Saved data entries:

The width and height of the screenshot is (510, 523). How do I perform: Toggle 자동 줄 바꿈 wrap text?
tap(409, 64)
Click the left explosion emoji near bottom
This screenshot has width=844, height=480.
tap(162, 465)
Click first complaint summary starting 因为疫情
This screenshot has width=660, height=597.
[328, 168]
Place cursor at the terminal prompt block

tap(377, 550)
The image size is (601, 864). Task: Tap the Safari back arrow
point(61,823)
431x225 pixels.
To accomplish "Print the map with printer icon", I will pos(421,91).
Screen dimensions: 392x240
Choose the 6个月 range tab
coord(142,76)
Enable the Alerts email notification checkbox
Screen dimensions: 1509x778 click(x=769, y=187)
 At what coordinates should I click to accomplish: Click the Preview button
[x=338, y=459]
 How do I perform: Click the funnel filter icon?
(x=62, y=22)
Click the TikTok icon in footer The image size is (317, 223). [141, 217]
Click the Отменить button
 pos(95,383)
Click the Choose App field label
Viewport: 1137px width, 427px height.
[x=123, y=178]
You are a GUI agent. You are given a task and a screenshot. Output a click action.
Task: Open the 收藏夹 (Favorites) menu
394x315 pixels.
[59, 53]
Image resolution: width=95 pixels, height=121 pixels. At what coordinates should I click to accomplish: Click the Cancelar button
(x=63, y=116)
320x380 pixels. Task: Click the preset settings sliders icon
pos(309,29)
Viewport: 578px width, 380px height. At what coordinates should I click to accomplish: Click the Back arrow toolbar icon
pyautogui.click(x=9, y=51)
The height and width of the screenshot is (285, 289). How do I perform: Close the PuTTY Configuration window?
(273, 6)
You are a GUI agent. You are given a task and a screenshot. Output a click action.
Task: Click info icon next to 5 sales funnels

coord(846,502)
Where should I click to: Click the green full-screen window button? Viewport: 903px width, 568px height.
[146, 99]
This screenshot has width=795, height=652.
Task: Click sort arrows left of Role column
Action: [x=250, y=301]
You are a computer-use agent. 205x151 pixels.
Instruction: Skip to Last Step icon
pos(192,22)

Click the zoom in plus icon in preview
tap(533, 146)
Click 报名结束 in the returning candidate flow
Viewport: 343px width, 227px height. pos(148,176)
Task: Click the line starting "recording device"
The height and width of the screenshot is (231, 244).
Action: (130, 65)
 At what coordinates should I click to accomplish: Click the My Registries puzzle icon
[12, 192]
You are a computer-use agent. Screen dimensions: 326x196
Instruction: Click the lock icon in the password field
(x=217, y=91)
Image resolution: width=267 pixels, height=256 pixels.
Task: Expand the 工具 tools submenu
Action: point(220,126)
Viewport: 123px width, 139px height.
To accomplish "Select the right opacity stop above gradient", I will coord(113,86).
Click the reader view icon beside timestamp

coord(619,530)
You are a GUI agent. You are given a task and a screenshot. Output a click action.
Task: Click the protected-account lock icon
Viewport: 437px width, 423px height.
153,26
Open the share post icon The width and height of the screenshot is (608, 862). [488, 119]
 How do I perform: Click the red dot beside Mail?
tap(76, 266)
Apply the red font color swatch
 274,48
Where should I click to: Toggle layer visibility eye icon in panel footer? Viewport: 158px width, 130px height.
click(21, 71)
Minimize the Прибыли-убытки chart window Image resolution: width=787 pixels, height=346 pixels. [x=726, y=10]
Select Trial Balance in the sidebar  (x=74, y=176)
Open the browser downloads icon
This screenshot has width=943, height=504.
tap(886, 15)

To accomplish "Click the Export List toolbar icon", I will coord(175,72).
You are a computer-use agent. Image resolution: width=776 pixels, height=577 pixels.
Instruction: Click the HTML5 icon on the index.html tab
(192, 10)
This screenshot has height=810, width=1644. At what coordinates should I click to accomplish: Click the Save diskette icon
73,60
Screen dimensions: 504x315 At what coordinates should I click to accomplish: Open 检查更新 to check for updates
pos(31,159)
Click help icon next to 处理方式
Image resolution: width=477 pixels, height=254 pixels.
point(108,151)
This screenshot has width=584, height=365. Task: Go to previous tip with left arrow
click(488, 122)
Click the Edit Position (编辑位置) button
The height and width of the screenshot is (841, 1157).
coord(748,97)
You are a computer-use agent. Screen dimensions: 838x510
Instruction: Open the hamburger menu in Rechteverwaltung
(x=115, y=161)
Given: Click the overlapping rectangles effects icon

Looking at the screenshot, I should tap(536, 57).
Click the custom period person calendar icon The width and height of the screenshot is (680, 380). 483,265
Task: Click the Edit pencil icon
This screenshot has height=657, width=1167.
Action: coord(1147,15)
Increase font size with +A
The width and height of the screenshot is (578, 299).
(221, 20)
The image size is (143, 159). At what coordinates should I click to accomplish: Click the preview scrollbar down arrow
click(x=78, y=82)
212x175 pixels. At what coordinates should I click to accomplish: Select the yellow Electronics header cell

# Task goal
Retype the entries one by one, exactly.

# Response
The width and height of the screenshot is (510, 523). How do I perform: Toggle 자동 줄 바꿈 wrap text?
tap(409, 64)
Click the left explosion emoji near bottom
This screenshot has width=844, height=480.
tap(162, 465)
Click first complaint summary starting 因为疫情
This screenshot has width=660, height=597.
[328, 168]
Place cursor at the terminal prompt block

tap(377, 550)
The image size is (601, 864). Task: Tap the Safari back arrow
point(61,823)
431x225 pixels.
To accomplish "Print the map with printer icon", I will pos(421,91).
Screen dimensions: 392x240
Choose the 6个月 range tab
coord(142,76)
Enable the Alerts email notification checkbox
Screen dimensions: 1509x778 click(x=769, y=187)
 At what coordinates should I click to accomplish: Click the Preview button
[x=338, y=459]
 How do I perform: Click the funnel filter icon?
(x=62, y=22)
Click the TikTok icon in footer The image size is (317, 223). [141, 217]
Click the Отменить button
 pos(95,383)
Click the Choose App field label
Viewport: 1137px width, 427px height.
[x=123, y=178]
You are a GUI agent. You are given a task and a screenshot. Output a click action.
Task: Open the 收藏夹 (Favorites) menu
394x315 pixels.
[59, 53]
Image resolution: width=95 pixels, height=121 pixels. At what coordinates should I click to accomplish: Click the Cancelar button
(x=63, y=116)
320x380 pixels. Task: Click the preset settings sliders icon
pos(309,29)
Viewport: 578px width, 380px height. At what coordinates should I click to accomplish: Click the Back arrow toolbar icon
pyautogui.click(x=9, y=51)
The height and width of the screenshot is (285, 289). How do I perform: Close the PuTTY Configuration window?
(273, 6)
You are a GUI agent. You are given a task and a screenshot. Output a click action.
Task: Click info icon next to 5 sales funnels

coord(846,502)
Where should I click to: Click the green full-screen window button? Viewport: 903px width, 568px height.
[146, 99]
This screenshot has width=795, height=652.
Task: Click sort arrows left of Role column
Action: [x=250, y=301]
You are a computer-use agent. 205x151 pixels.
Instruction: Skip to Last Step icon
pos(192,22)

Click the zoom in plus icon in preview
tap(533, 146)
Click 报名结束 in the returning candidate flow
Viewport: 343px width, 227px height. pos(148,176)
Task: Click the line starting "recording device"
The height and width of the screenshot is (231, 244).
Action: (130, 65)
 At what coordinates should I click to accomplish: Click the My Registries puzzle icon
[12, 192]
You are a computer-use agent. Screen dimensions: 326x196
Instruction: Click the lock icon in the password field
(x=217, y=91)
Image resolution: width=267 pixels, height=256 pixels.
Task: Expand the 工具 tools submenu
Action: point(220,126)
Viewport: 123px width, 139px height.
To accomplish "Select the right opacity stop above gradient", I will coord(113,86).
Click the reader view icon beside timestamp

coord(619,530)
You are a GUI agent. You are given a task and a screenshot. Output a click action.
Task: Click the protected-account lock icon
Viewport: 437px width, 423px height.
153,26
Open the share post icon The width and height of the screenshot is (608, 862). [488, 119]
 How do I perform: Click the red dot beside Mail?
tap(76, 266)
Apply the red font color swatch
 274,48
Where should I click to: Toggle layer visibility eye icon in panel footer? Viewport: 158px width, 130px height.
click(21, 71)
Minimize the Прибыли-убытки chart window Image resolution: width=787 pixels, height=346 pixels. [x=726, y=10]
Select Trial Balance in the sidebar  (x=74, y=176)
Open the browser downloads icon
This screenshot has width=943, height=504.
tap(886, 15)

To accomplish "Click the Export List toolbar icon", I will coord(175,72).
You are a computer-use agent. Image resolution: width=776 pixels, height=577 pixels.
Instruction: Click the HTML5 icon on the index.html tab
(192, 10)
This screenshot has height=810, width=1644. At what coordinates should I click to accomplish: Click the Save diskette icon
73,60
Screen dimensions: 504x315 At what coordinates should I click to accomplish: Open 检查更新 to check for updates
pos(31,159)
Click help icon next to 处理方式
Image resolution: width=477 pixels, height=254 pixels.
point(108,151)
This screenshot has width=584, height=365. Task: Go to previous tip with left arrow
click(488, 122)
Click the Edit Position (编辑位置) button
The height and width of the screenshot is (841, 1157).
coord(748,97)
You are a computer-use agent. Screen dimensions: 838x510
Instruction: Open the hamburger menu in Rechteverwaltung
(x=115, y=161)
Given: Click the overlapping rectangles effects icon

Looking at the screenshot, I should tap(536, 57).
Click the custom period person calendar icon The width and height of the screenshot is (680, 380). 483,265
Task: Click the Edit pencil icon
This screenshot has height=657, width=1167.
Action: coord(1147,15)
Increase font size with +A
The width and height of the screenshot is (578, 299).
(221, 20)
The image size is (143, 159). At what coordinates should I click to accomplish: Click the preview scrollbar down arrow
click(x=78, y=82)
212x175 pixels. At what coordinates should I click to accomplish: Select the yellow Electronics header cell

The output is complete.